Take the records below and set down exactly the lines from the one with "Роздрукувати (665, 298)" to the one with "免責事項 (312, 2296)", ends included; do not copy the pictures.
____
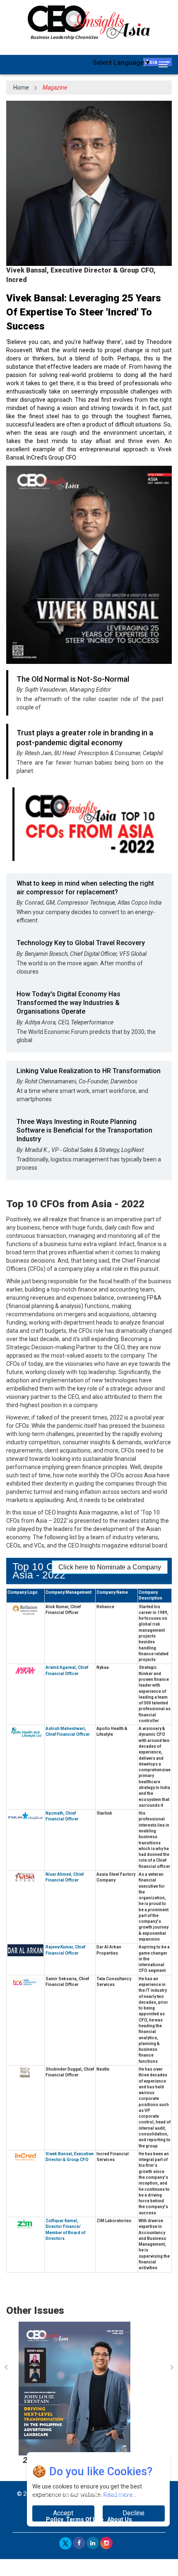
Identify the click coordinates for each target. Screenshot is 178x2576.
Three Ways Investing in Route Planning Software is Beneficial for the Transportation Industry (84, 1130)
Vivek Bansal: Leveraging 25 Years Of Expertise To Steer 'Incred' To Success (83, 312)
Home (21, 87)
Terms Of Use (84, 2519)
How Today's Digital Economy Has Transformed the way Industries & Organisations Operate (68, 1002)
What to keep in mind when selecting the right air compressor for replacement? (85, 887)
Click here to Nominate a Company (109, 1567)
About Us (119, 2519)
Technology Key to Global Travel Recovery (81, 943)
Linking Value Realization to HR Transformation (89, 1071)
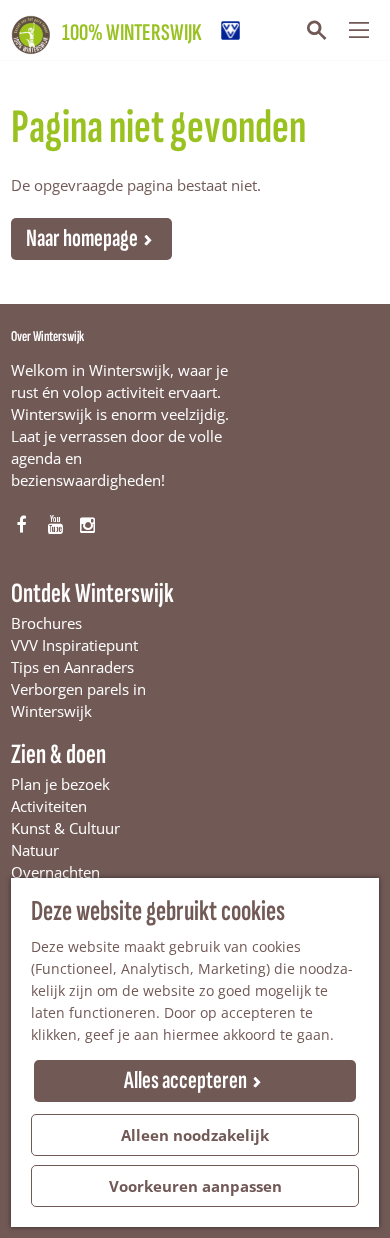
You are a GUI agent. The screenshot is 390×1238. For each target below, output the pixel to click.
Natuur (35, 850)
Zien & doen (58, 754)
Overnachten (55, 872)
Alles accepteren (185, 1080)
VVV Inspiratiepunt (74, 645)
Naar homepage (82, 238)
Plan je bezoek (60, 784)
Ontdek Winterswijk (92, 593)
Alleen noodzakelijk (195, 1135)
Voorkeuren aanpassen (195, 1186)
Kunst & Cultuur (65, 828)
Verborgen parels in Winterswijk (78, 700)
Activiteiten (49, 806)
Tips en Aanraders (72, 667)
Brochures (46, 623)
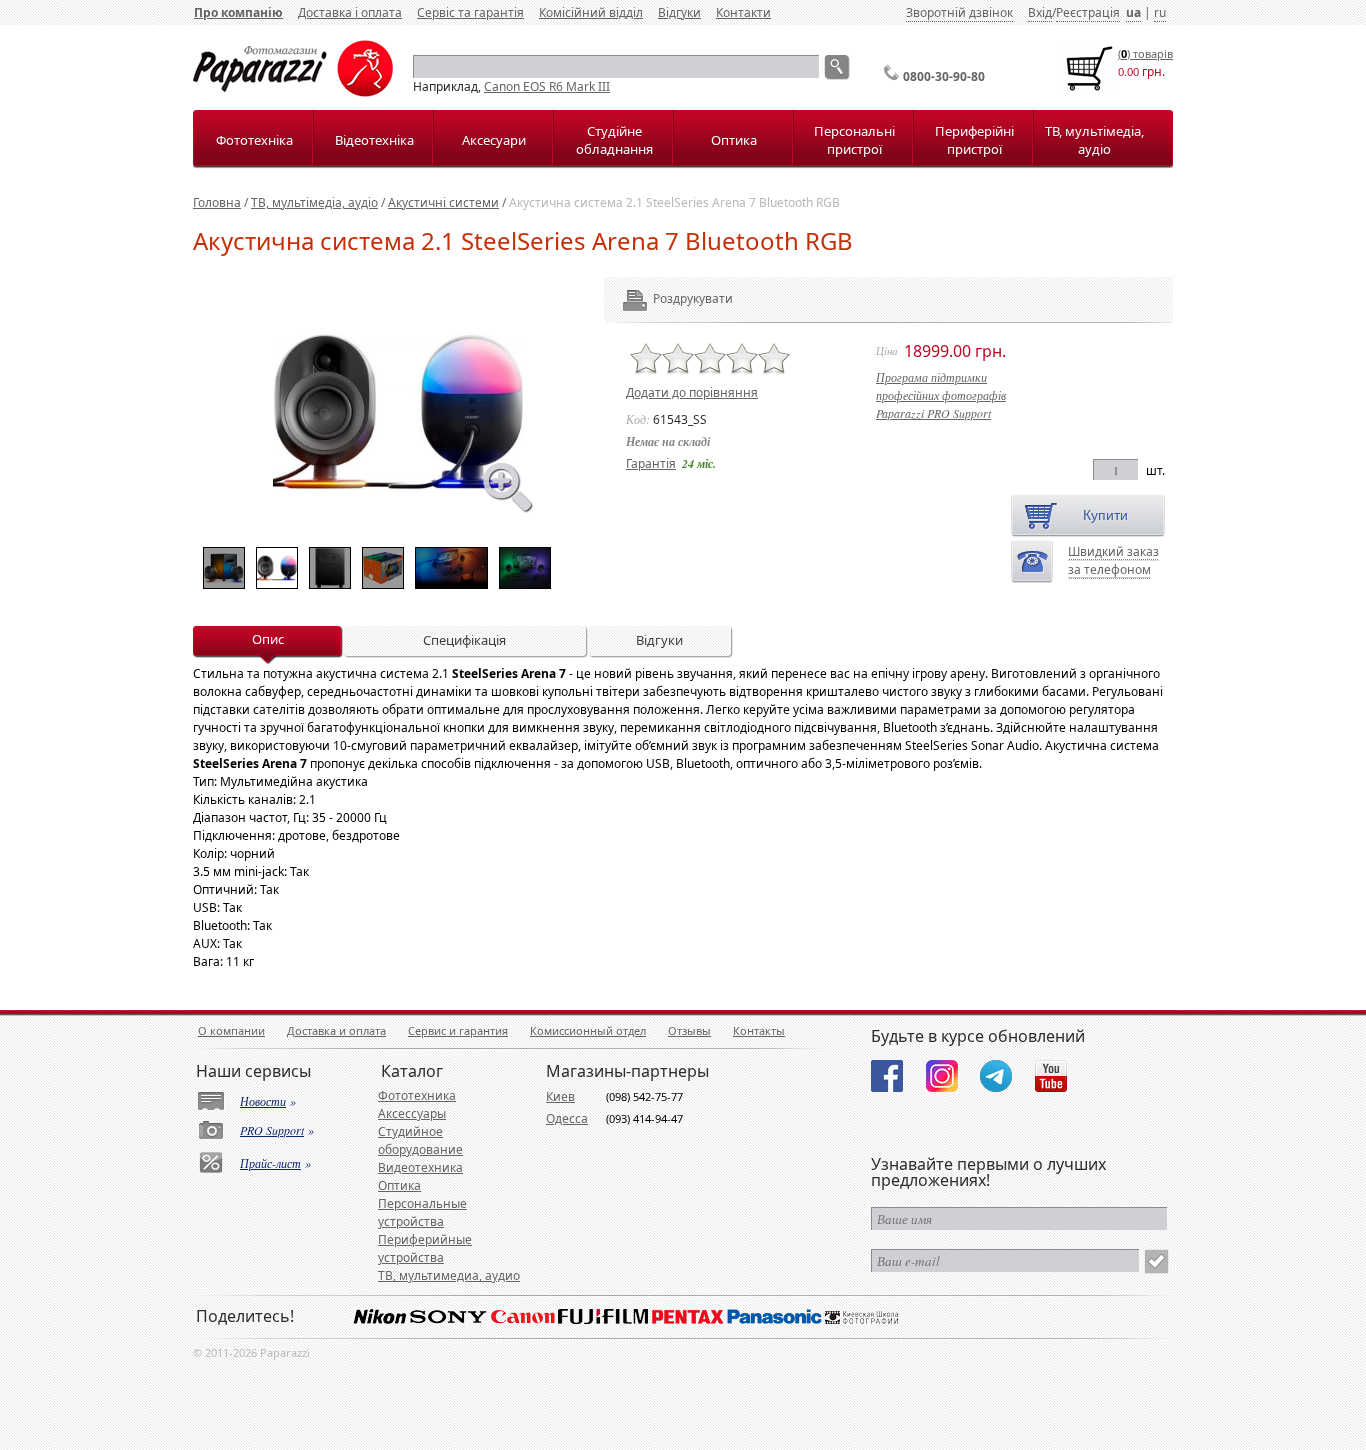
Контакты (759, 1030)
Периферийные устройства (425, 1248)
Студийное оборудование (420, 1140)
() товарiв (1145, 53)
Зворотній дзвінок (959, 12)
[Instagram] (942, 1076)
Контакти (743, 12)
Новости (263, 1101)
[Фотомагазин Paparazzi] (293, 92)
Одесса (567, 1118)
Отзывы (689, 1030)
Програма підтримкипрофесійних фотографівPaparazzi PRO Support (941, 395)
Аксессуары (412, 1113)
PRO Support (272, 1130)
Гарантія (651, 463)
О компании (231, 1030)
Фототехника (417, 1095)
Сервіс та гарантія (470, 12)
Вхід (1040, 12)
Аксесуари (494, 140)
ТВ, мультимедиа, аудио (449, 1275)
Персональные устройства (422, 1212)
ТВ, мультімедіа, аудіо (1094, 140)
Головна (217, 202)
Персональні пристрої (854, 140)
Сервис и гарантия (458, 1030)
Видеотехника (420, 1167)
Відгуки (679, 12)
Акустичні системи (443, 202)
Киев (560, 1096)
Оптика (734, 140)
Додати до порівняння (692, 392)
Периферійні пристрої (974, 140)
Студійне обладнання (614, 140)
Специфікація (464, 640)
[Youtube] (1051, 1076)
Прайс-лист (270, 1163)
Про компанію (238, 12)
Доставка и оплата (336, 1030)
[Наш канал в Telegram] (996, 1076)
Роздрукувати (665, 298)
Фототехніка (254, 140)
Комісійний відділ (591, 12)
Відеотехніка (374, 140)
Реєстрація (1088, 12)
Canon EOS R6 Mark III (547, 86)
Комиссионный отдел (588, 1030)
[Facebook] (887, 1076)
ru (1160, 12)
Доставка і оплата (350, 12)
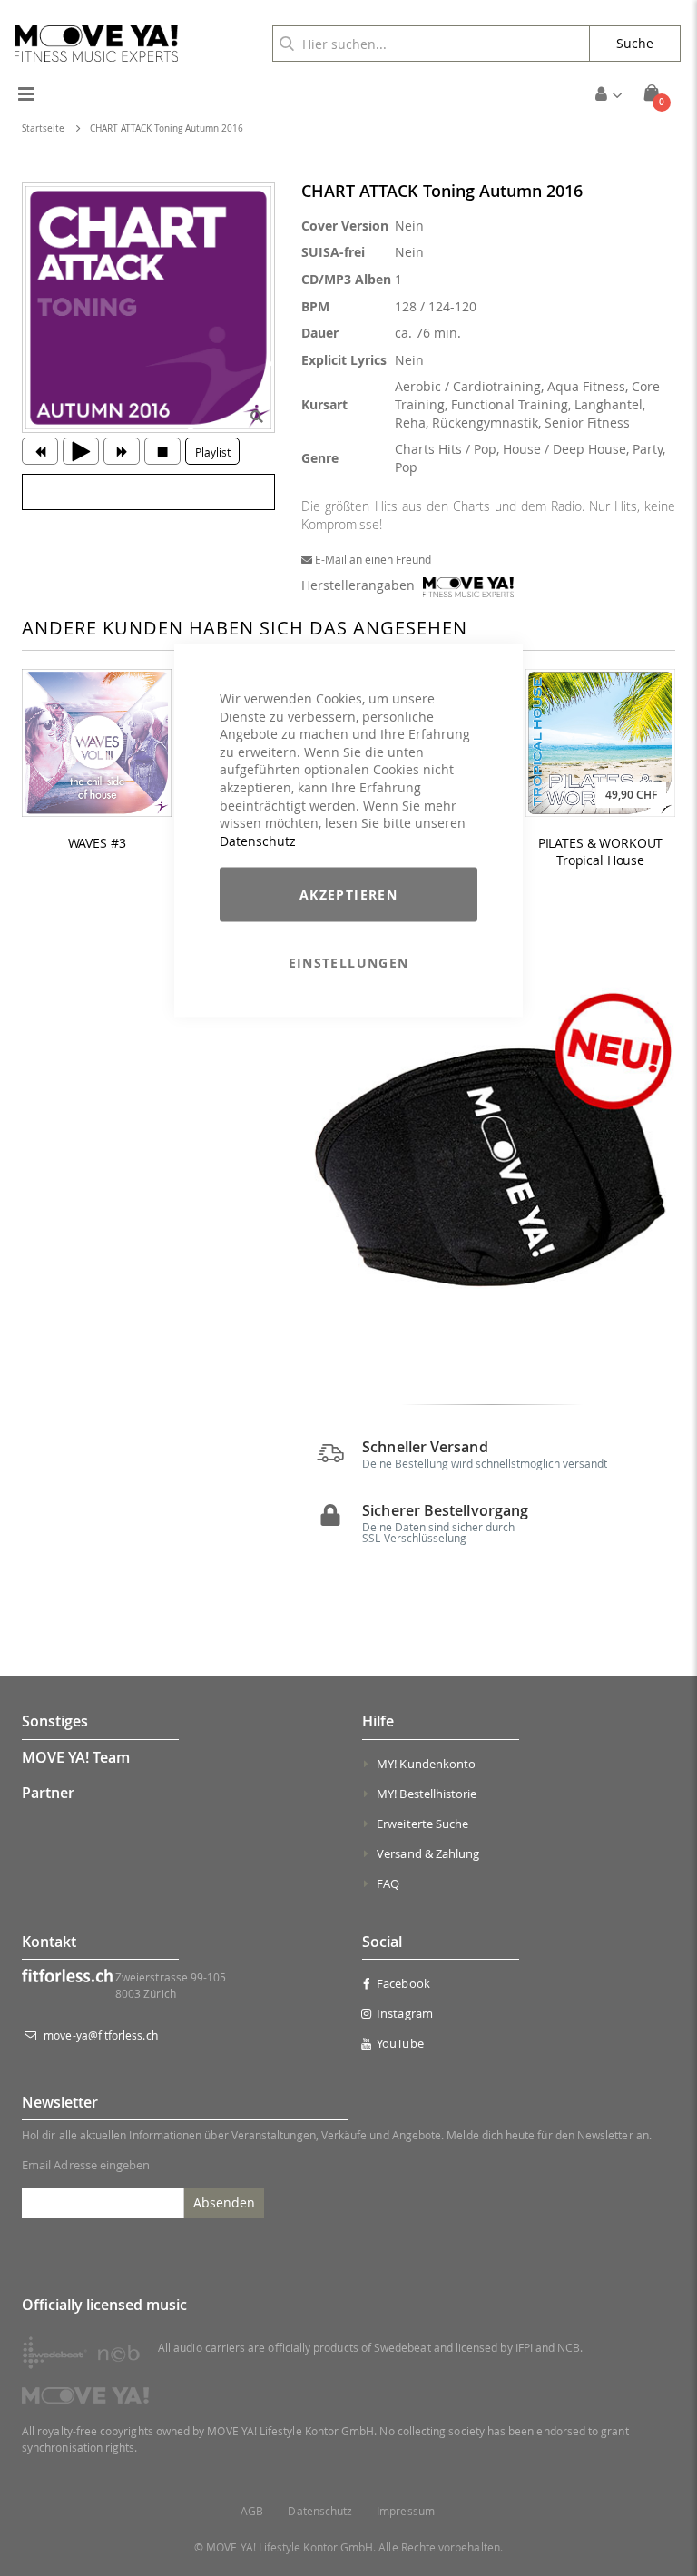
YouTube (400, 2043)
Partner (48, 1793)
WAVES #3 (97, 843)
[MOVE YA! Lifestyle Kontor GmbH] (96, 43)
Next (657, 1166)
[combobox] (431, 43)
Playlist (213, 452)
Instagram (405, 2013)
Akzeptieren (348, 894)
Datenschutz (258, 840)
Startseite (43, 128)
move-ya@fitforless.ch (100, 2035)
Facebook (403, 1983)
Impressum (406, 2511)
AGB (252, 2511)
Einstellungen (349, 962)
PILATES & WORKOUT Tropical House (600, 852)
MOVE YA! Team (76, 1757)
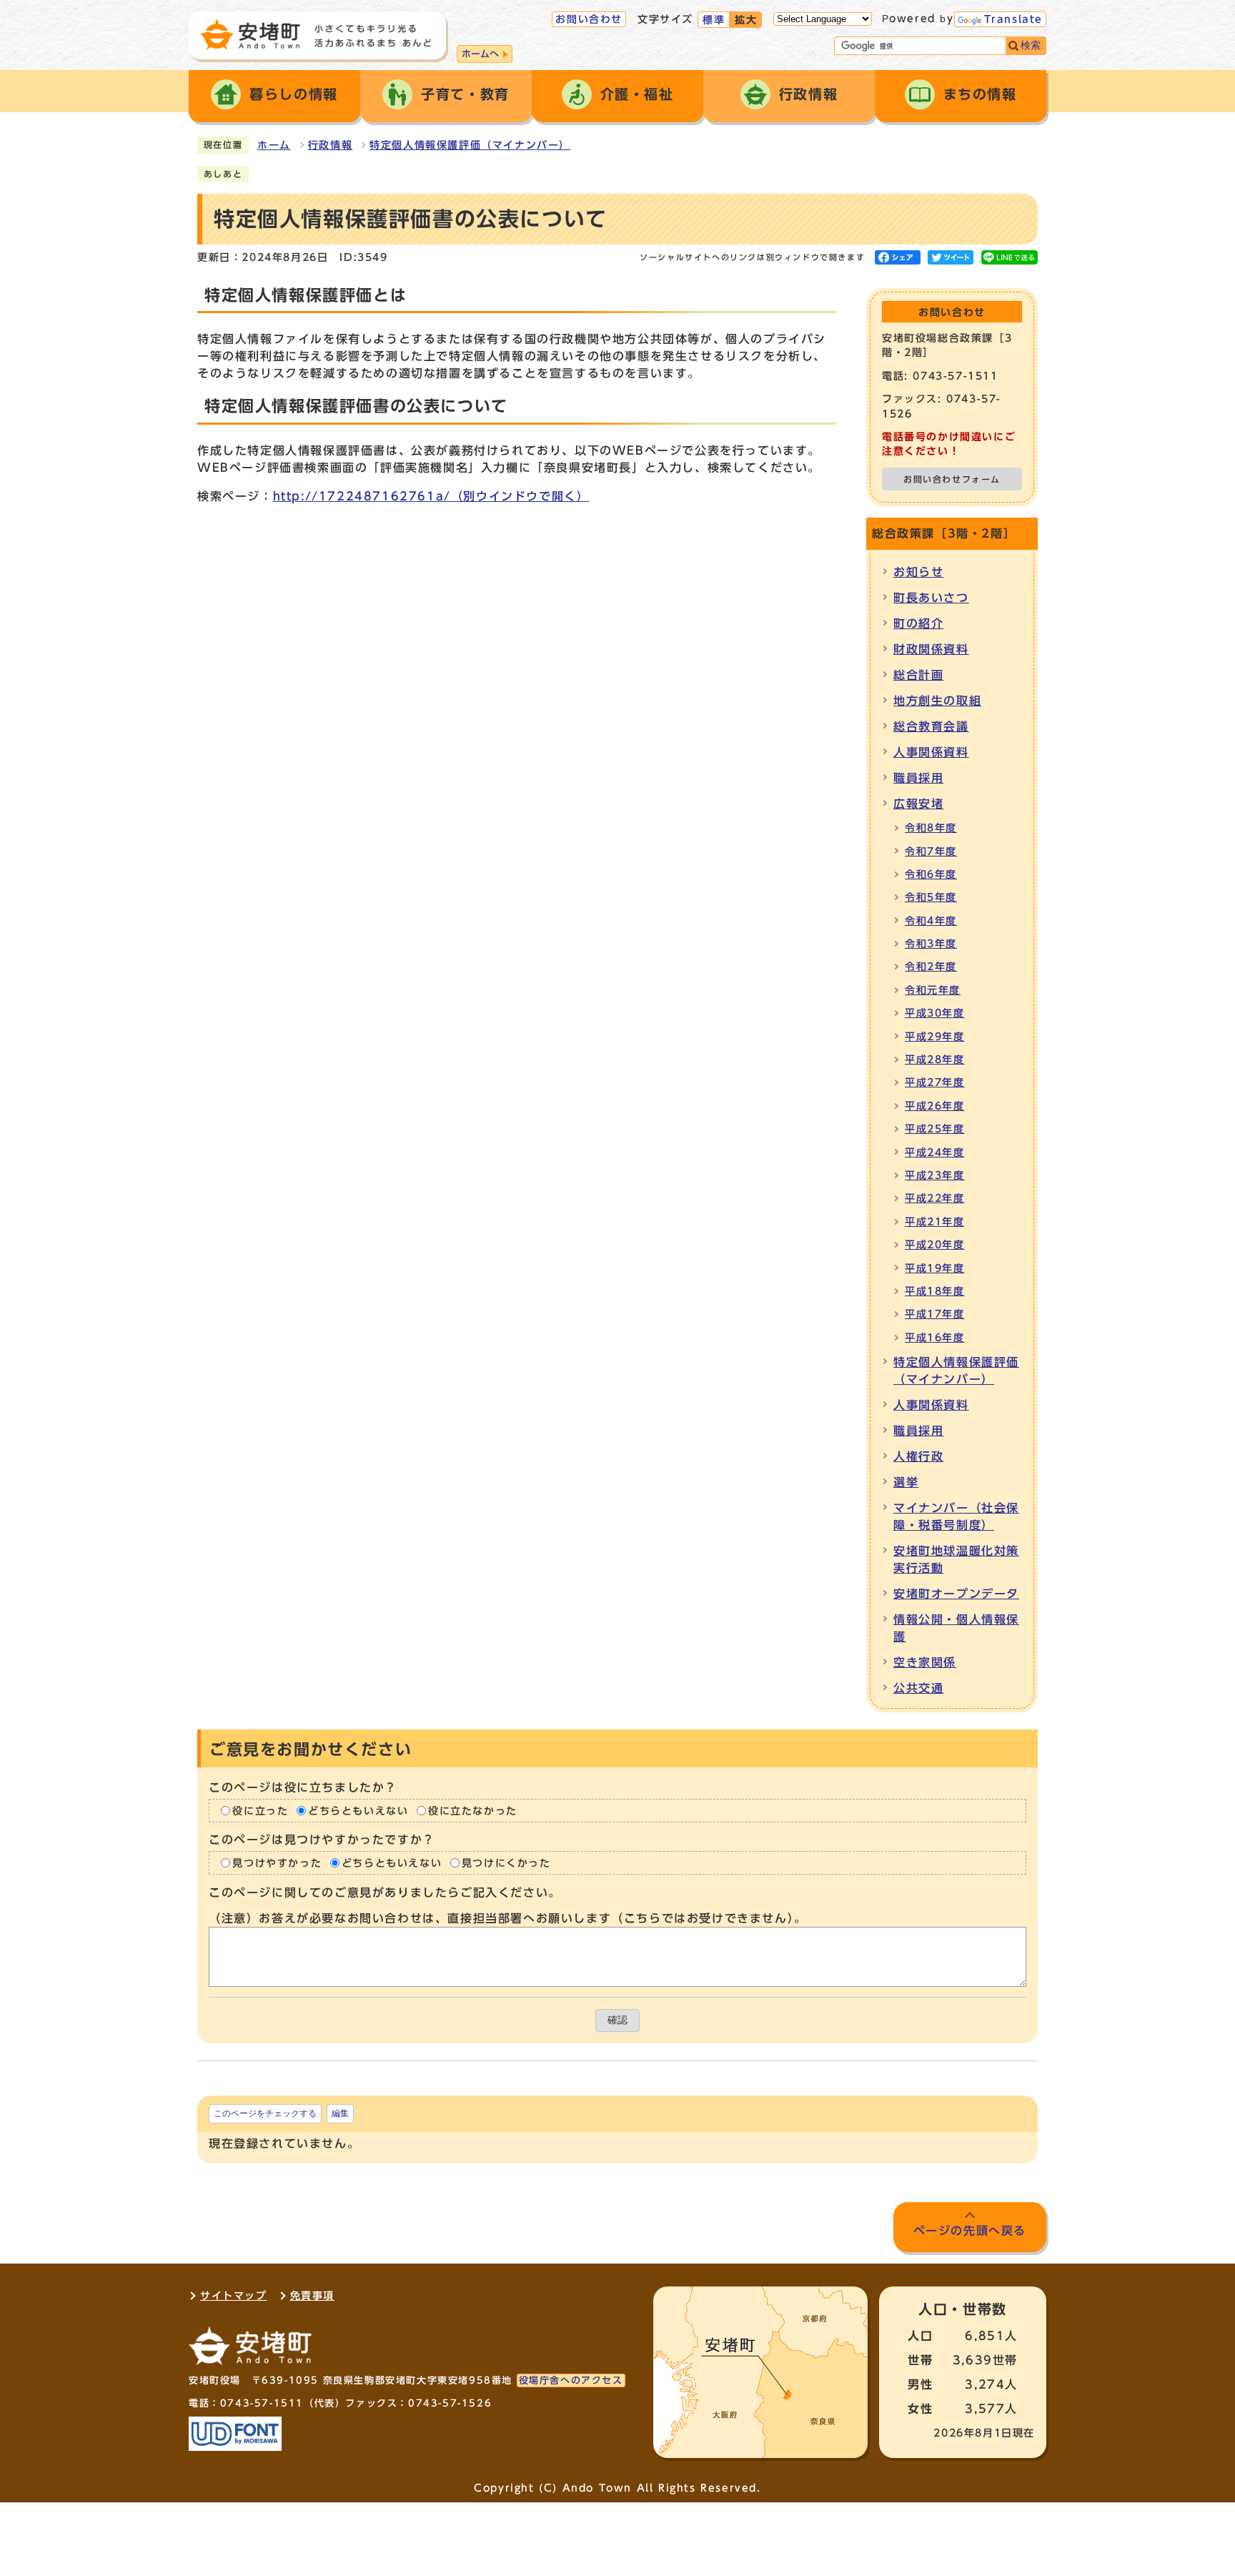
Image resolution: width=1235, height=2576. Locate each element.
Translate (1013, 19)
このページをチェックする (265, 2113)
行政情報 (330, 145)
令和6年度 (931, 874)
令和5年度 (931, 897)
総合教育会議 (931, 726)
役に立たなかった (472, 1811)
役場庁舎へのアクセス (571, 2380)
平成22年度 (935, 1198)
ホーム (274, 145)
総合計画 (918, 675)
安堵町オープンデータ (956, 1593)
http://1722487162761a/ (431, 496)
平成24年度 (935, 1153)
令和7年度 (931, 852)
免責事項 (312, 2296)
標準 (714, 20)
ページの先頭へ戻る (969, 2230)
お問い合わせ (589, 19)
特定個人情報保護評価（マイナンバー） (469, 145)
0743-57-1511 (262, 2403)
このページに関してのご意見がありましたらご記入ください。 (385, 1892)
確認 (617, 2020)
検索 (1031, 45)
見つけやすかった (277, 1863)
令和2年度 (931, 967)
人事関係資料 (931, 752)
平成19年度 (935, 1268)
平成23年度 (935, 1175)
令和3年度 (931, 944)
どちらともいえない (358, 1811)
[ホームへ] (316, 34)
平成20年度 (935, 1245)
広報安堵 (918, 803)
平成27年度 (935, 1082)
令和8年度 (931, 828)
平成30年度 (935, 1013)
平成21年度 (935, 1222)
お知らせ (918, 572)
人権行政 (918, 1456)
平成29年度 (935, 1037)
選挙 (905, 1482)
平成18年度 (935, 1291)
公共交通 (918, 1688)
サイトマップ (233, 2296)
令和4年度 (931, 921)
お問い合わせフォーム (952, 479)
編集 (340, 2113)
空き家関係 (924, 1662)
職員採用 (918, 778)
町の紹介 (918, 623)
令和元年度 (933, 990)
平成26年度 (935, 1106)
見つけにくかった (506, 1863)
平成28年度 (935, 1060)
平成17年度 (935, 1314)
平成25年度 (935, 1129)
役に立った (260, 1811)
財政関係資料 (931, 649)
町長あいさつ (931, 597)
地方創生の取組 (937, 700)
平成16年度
____
EXPECTED OUTPUT =>
Роздрукувати (665, 298)
Фототехніка (254, 140)
Комісійний відділ (591, 12)
Відеотехніка (374, 140)
Реєстрація (1088, 12)
Canon EOS R6 Mark III (547, 86)
Комиссионный отдел (588, 1030)
[Facebook] (887, 1076)
ru (1160, 12)
Доставка і оплата (350, 12)
YouTube (400, 2043)
Partner (48, 1793)
WAVES #3 (97, 843)
[MOVE YA! Lifestyle Kontor GmbH] (96, 43)
Next (657, 1166)
[combobox] (431, 43)
Playlist (213, 452)
Instagram (405, 2013)
Akzeptieren (348, 894)
Datenschutz (258, 840)
Startseite (43, 128)
move-ya@fitforless.ch (100, 2035)
Facebook (403, 1983)
Impressum (406, 2511)
AGB (252, 2511)
Einstellungen (349, 962)
PILATES & WORKOUT Tropical House (600, 852)
MOVE YA! Team (76, 1757)
Image resolution: width=1235, height=2576. Locate each element.
Translate (1013, 19)
このページをチェックする (265, 2113)
行政情報 (330, 145)
令和6年度 (931, 874)
令和5年度 (931, 897)
総合教育会議 (931, 726)
役に立たなかった (472, 1811)
役場庁舎へのアクセス (571, 2380)
平成22年度 (935, 1198)
ホーム (274, 145)
総合計画 (918, 675)
安堵町オープンデータ (956, 1593)
http://1722487162761a/ (431, 496)
平成24年度 (935, 1153)
令和7年度 (931, 852)
免責事項 (312, 2296)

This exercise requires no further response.